[What is needed]
Starting at the top of the listing below, copy each line exactly, stopping after the line that contains "The height and width of the screenshot is (2306, 1596).".

[Input]
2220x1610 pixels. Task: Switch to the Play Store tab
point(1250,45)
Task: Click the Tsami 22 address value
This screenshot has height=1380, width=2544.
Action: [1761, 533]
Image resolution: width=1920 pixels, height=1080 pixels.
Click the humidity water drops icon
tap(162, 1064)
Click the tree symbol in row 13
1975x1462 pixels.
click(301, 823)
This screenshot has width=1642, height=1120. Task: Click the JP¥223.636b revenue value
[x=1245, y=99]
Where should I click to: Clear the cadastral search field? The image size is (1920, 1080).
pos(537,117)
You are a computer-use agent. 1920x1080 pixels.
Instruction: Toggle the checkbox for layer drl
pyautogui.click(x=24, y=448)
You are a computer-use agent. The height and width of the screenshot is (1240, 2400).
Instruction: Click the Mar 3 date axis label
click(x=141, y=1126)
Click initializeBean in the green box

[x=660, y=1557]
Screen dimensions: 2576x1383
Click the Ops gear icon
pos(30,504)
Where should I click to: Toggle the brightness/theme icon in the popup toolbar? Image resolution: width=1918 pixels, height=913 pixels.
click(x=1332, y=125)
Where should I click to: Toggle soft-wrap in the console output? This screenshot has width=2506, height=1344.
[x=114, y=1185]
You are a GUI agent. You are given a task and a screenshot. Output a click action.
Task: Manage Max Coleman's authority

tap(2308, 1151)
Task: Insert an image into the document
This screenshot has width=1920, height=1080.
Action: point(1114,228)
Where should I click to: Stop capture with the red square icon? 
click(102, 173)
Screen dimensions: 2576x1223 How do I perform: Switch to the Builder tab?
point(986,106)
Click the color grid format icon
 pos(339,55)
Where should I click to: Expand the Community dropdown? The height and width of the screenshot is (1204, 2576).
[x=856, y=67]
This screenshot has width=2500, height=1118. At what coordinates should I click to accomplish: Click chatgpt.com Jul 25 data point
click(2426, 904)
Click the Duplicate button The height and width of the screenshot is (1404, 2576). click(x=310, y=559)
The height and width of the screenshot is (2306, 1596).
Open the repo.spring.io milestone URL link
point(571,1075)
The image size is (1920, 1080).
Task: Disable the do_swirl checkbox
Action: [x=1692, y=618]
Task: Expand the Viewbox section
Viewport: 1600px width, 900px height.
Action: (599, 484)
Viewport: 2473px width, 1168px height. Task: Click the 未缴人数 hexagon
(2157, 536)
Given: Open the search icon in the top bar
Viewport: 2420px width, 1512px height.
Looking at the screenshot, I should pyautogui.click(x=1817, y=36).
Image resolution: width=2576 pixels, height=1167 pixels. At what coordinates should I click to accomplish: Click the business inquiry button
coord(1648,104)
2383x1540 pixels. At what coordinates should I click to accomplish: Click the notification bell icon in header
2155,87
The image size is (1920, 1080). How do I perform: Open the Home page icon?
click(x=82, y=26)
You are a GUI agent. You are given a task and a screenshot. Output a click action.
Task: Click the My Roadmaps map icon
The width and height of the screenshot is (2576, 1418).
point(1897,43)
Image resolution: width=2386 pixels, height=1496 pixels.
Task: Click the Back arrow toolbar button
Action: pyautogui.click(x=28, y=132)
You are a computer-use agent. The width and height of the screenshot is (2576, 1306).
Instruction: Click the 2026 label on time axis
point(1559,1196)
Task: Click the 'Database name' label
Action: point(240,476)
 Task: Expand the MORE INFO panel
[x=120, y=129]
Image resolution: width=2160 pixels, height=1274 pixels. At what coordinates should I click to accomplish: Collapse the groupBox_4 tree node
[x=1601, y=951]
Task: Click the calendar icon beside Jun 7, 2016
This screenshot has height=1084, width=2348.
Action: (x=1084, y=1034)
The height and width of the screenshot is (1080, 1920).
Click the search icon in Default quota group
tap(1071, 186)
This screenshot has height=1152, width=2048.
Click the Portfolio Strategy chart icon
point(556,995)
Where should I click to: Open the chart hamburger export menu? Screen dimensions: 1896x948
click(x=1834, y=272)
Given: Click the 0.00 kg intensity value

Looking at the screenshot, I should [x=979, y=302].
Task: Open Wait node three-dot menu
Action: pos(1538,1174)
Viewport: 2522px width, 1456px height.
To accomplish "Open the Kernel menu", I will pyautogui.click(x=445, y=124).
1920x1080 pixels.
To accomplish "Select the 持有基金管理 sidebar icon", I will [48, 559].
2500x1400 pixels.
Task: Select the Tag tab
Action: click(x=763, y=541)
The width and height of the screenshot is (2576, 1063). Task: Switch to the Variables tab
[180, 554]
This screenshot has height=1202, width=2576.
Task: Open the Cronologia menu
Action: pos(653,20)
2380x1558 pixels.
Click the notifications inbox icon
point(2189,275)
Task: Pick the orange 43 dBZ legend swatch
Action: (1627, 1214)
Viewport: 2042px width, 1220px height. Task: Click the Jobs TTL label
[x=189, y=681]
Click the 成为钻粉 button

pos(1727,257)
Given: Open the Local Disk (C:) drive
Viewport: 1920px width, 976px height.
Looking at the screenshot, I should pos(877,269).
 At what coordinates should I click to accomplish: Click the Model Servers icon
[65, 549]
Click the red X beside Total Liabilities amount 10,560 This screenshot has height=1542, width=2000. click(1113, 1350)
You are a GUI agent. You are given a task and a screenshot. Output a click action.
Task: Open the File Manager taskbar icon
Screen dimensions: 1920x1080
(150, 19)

[Result for this exercise]
2220x1610 pixels. Task: Switch to the Play Store tab
point(1250,45)
Task: Click the Tsami 22 address value
This screenshot has height=1380, width=2544.
Action: [1761, 533]
Image resolution: width=1920 pixels, height=1080 pixels.
Click the humidity water drops icon
tap(162, 1064)
Click the tree symbol in row 13
1975x1462 pixels.
click(301, 823)
This screenshot has width=1642, height=1120. Task: Click the JP¥223.636b revenue value
[x=1245, y=99]
Where should I click to: Clear the cadastral search field? The image size is (1920, 1080).
pos(537,117)
You are a computer-use agent. 1920x1080 pixels.
Instruction: Toggle the checkbox for layer drl
pyautogui.click(x=24, y=448)
You are a computer-use agent. The height and width of the screenshot is (1240, 2400).
Instruction: Click the Mar 3 date axis label
click(x=141, y=1126)
Click initializeBean in the green box

[x=660, y=1557]
Screen dimensions: 2576x1383
Click the Ops gear icon
pos(30,504)
Where should I click to: Toggle the brightness/theme icon in the popup toolbar? Image resolution: width=1918 pixels, height=913 pixels.
click(x=1332, y=125)
Where should I click to: Toggle soft-wrap in the console output? This screenshot has width=2506, height=1344.
[x=114, y=1185]
You are a GUI agent. You are given a task and a screenshot. Output a click action.
Task: Manage Max Coleman's authority

tap(2308, 1151)
Task: Insert an image into the document
This screenshot has width=1920, height=1080.
Action: point(1114,228)
Where should I click to: Stop capture with the red square icon? 
click(102, 173)
Screen dimensions: 2576x1223 How do I perform: Switch to the Builder tab?
point(986,106)
Click the color grid format icon
 pos(339,55)
Where should I click to: Expand the Community dropdown? The height and width of the screenshot is (1204, 2576).
[x=856, y=67]
This screenshot has width=2500, height=1118. At what coordinates should I click to accomplish: Click chatgpt.com Jul 25 data point
click(2426, 904)
Click the Duplicate button The height and width of the screenshot is (1404, 2576). click(x=310, y=559)
The height and width of the screenshot is (2306, 1596).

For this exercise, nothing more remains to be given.